Bay Trump, Amerika’nın en büyük şirketlerinin patronlarıyla doğrudan konuşmayı seviyor. Nisan ayında, üç perakende devi Home Depot, Target ve Walmart’ın yöneticileri, tarifelerle ilgili endişelerini görüşmek üzere başkanla bir araya geldi. Daha küçük perakendeciler böyle bir ilgi görmedi. Bay Trump, özellikle Amerika’ya büyük yatırımlar yapmayı vaat eden firmalara karşı duyarlı görünüyor. Şubat ayında yaptığı bir konuşmada, “O kadar çok şirket Beyaz Saray’a gelmek istiyor ki… [10 milyar dolar veya daha fazla yatırım teklif ediyorlar ve ben oradayım]” dedi. DGA adlı siyasi danışmanlık firmasından Jorge Guajardo, yönetimdeki birçok orta düzey pozisyonun hâlâ doldurulmamış olması nedeniyle, bu tür doğrudan erişimin her zamankinden daha önemli olduğunu belirtiyor.
Büyük Sorunlar
Tüm bunlar, Bay Trump’ın göreve başlamasından bu yana, Amerika’nın en küçük halka açık şirketlerini içeren Russell 2000 endeksinin %12 düşerken, en büyük firmaları içeren S&P 100 endeksinin yalnızca %4 düşmesini açıklamaya yardımcı oluyor. Ancak değişen iş ortamı, kurumsal devler için de tehlikeler barındırıyor. Tüm yeni teknolojilerde olduğu gibi, YZ’yi kullanma konusunda fazla çekingen olan mevcut firmalar, bu teknolojiyi temel alarak kurulan yeni rakiplere karşı savunmasız kalacak. Ayrıca, Bay Trump’ın ticaret savaşının, şirketlerin yabancı pazarlara erişimini sınırlayan kalıcı bir küreselleşme tersine dönüşüyle sonuçlanma riski de var. Bu senaryo, büyük firmaları küçüklerden daha fazla etkiler. Gelir açısından en üst yüzde 20’lik dilimde yer alan Amerika’nın halka açık finans dışı firmaları, toplam satışlarının %23’ünü yurt dışından elde ederken, en alt yüzde 20’lik dilimdeki firmalar yalnızca %7’sini elde ediyor.

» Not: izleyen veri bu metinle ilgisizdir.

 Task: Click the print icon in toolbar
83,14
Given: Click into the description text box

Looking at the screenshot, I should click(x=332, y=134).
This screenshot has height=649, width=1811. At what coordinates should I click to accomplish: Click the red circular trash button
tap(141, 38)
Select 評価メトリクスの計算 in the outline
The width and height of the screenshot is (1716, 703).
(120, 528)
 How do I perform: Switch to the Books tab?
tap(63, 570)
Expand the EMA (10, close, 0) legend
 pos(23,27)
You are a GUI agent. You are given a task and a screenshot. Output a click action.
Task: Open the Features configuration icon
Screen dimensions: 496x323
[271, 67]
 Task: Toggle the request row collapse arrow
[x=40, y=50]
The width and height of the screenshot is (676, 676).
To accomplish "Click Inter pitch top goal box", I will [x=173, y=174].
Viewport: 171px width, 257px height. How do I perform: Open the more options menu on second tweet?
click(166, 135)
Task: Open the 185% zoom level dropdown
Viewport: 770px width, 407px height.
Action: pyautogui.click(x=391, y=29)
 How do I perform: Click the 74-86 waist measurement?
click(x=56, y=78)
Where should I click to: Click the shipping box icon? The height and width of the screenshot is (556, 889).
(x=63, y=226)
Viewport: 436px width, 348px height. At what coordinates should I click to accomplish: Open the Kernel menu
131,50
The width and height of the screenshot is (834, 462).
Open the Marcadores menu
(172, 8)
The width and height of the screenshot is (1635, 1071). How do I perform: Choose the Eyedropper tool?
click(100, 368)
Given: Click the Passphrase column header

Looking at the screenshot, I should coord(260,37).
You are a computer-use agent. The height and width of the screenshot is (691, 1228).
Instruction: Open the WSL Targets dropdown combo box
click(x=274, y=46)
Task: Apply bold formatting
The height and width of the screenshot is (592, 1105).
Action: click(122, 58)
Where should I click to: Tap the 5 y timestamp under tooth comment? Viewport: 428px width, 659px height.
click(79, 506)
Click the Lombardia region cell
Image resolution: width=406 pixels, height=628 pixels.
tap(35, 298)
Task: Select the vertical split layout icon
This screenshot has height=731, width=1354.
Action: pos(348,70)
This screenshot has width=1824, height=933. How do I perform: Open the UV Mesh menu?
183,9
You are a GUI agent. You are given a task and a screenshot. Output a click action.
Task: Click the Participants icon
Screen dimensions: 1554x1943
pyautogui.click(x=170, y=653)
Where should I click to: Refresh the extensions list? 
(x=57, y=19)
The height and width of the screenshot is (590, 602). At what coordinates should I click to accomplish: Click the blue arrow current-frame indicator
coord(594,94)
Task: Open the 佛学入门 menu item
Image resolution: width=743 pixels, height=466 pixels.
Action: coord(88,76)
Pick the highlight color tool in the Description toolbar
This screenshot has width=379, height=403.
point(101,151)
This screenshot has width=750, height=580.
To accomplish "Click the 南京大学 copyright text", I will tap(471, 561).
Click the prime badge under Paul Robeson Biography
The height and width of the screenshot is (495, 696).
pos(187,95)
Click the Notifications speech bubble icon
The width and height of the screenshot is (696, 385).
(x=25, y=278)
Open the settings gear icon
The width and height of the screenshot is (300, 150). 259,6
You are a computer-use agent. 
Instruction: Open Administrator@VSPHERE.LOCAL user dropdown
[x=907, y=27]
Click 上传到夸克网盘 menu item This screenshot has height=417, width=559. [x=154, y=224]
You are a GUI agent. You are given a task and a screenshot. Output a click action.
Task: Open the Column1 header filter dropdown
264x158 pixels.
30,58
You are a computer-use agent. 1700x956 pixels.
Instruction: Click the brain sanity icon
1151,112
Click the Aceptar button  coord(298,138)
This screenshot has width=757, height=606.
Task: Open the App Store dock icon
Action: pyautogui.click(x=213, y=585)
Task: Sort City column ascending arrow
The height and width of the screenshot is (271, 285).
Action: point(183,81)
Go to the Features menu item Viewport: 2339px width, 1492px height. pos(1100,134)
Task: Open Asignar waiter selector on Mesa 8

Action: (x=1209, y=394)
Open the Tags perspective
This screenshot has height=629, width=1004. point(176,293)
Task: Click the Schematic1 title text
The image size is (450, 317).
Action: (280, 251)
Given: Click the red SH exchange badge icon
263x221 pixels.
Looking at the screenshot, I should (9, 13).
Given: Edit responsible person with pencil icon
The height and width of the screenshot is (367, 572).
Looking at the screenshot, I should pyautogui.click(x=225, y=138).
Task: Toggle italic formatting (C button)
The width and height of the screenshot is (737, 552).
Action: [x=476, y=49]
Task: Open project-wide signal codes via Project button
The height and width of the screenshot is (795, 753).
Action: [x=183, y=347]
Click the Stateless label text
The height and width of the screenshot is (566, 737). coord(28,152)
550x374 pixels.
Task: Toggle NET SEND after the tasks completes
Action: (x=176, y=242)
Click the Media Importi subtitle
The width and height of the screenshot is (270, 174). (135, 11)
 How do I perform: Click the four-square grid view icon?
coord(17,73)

Politikacılardan gelen artan ilgi her zaman hoş karşılanmayabilir. Walmart, yakın zamanda bir kazanç çağrısında, daha yüksek tarifelere yanıt olarak fiyatları artırması gerekeceğini öne sürerek Bay Trump’ı kızdırdı. Belki de hiçbir şirket, Apple kadar riskleri somutlaştırmıyor. Nisan ayında, iPhone üreticisi, Çin yapımı akıllı telefonlara uygulanan tarifelerden kısmi bir muafiyet kazandı. İki hafta sonra, Amerika’ya gönderilecek iPhone’ların üretimini Hindistan’a kaydıracağını açıkladı. Bay Trump memnun kalmadı. 23 Mayıs’ta, başkan, Amerika’da satılan ancak başka bir yerde üretilen iPhone’lara “en az %25” gümrük vergisi tehdidinde bulundu. Tedarik zincirlerini benzer şekilde ayarlayan küçük şirketlere böyle bir öfke yöneltilmedi. Amerika’nın kurumsal devleri, bazı devasa baş ağrılarına hazırlıklı olmalı.